In the listing below, locate the lines bearing the word "computer". Copy every one of them.

▸ **DATA FOR THIS TASK**
********

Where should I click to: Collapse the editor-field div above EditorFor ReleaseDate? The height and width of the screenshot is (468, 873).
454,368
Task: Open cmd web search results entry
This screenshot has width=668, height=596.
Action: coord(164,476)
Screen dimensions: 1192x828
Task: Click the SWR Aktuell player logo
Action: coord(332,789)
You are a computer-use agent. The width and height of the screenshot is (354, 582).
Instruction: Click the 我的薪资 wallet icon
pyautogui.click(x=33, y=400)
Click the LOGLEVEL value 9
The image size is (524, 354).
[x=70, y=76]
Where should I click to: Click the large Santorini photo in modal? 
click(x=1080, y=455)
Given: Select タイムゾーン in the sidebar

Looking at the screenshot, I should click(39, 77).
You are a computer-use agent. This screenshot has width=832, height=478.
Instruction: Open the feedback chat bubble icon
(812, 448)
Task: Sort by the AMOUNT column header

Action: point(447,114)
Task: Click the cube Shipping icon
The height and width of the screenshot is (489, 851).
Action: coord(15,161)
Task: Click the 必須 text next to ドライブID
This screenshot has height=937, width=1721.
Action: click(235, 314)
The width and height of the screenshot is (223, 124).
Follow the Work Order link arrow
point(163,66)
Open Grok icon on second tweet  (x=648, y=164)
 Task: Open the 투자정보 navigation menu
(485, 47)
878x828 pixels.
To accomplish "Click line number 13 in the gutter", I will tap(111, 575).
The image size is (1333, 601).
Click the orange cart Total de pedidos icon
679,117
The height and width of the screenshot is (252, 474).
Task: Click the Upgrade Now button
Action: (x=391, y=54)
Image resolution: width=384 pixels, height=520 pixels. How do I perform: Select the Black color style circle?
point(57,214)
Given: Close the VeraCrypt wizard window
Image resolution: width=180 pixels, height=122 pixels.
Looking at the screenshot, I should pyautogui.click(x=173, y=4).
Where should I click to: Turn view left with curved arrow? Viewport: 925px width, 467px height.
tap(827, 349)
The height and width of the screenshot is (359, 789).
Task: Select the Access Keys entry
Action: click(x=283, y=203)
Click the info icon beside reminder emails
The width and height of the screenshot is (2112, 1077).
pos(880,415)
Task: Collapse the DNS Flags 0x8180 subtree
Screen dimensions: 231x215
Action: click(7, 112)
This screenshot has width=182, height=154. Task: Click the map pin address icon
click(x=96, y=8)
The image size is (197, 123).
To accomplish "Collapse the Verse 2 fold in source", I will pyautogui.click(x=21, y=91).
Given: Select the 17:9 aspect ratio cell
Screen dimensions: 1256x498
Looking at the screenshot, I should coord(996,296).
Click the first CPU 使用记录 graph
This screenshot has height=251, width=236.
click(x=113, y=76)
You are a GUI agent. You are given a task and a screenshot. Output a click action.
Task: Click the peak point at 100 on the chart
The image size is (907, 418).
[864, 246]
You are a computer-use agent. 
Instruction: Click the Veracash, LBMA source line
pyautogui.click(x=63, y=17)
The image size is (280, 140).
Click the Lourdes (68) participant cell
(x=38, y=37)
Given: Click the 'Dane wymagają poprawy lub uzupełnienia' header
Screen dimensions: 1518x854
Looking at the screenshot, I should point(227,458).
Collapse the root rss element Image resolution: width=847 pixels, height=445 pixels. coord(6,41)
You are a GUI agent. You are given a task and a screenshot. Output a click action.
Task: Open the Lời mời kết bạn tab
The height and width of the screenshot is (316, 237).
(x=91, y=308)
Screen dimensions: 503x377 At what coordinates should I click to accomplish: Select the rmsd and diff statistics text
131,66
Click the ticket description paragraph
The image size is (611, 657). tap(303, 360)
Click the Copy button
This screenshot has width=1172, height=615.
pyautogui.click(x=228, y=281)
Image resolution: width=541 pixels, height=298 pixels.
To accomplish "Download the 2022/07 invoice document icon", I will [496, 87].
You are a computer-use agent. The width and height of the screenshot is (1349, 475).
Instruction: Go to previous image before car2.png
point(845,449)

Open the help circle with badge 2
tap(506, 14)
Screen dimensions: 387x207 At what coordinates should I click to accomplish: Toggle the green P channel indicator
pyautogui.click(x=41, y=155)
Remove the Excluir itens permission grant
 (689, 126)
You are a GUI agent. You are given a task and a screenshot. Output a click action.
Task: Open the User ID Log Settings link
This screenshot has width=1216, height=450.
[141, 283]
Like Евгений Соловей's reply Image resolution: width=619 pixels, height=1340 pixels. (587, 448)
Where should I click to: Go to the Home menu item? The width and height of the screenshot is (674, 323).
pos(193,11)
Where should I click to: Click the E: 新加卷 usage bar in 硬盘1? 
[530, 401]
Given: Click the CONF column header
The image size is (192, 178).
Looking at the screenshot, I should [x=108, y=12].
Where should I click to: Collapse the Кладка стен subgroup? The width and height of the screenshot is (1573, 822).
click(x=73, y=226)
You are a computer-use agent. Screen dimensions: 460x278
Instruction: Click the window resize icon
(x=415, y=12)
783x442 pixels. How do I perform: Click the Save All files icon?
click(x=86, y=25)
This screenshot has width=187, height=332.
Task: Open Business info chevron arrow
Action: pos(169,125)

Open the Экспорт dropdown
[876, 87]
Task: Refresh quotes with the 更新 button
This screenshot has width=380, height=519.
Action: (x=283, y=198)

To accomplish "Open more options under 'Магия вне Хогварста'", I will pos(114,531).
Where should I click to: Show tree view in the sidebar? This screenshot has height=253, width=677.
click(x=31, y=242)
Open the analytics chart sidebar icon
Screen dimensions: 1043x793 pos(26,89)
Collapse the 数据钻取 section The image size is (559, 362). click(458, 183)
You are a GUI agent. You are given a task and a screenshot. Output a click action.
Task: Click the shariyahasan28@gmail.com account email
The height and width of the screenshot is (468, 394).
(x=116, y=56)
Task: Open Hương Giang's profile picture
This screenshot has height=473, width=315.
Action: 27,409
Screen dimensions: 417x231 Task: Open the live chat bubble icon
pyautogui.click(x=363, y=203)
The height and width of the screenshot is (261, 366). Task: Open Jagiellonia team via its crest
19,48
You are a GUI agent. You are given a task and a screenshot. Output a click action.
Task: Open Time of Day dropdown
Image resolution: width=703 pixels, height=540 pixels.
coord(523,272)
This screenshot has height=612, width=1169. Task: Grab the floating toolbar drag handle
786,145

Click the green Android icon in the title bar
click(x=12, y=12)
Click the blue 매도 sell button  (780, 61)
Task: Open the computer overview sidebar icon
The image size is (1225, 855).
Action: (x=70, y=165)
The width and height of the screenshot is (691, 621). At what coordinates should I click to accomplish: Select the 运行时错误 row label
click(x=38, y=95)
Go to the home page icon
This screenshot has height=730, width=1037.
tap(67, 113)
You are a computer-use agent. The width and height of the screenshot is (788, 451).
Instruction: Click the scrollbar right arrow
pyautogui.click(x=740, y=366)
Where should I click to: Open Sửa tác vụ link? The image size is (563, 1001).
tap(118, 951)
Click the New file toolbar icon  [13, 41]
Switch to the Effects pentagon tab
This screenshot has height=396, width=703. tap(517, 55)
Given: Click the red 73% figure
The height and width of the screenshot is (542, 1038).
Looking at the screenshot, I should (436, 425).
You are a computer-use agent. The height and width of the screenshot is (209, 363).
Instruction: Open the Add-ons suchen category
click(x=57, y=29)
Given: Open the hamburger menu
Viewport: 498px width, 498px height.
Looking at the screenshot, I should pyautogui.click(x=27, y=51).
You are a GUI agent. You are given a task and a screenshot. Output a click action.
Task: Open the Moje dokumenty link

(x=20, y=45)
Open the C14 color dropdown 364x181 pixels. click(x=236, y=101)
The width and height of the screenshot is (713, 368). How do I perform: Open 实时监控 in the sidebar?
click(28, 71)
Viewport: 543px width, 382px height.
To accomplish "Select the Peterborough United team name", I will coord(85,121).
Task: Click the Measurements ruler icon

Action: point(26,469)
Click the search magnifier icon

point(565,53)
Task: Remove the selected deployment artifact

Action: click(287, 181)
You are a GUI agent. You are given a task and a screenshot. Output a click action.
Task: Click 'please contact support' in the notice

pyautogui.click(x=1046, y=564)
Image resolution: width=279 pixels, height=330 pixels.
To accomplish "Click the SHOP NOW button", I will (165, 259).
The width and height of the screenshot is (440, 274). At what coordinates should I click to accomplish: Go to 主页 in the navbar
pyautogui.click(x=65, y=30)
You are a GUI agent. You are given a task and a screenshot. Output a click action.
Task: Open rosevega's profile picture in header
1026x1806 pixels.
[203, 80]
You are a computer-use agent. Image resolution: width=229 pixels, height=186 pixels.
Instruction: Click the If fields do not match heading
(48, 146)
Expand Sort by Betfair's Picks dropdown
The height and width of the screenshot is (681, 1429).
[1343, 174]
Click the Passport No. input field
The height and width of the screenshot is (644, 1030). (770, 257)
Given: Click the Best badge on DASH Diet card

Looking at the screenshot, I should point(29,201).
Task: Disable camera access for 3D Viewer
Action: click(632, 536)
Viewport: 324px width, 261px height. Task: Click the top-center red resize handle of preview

********

▸ **EXERCISE RESPONSE**
You are a computer-use agent. The width and height of the screenshot is (354, 582).
You are a computer-use agent. This screenshot has width=832, height=478.
You are a computer-use agent. 
You are a computer-use agent. The width and height of the screenshot is (1349, 475).
You are a computer-use agent. Screen dimensions: 460x278
Task: Open the computer overview sidebar icon
You are a computer-use agent. The width and height of the screenshot is (788, 451).
You are a computer-use agent. The height and width of the screenshot is (209, 363).
You are a computer-use agent. Image resolution: width=229 pixels, height=186 pixels.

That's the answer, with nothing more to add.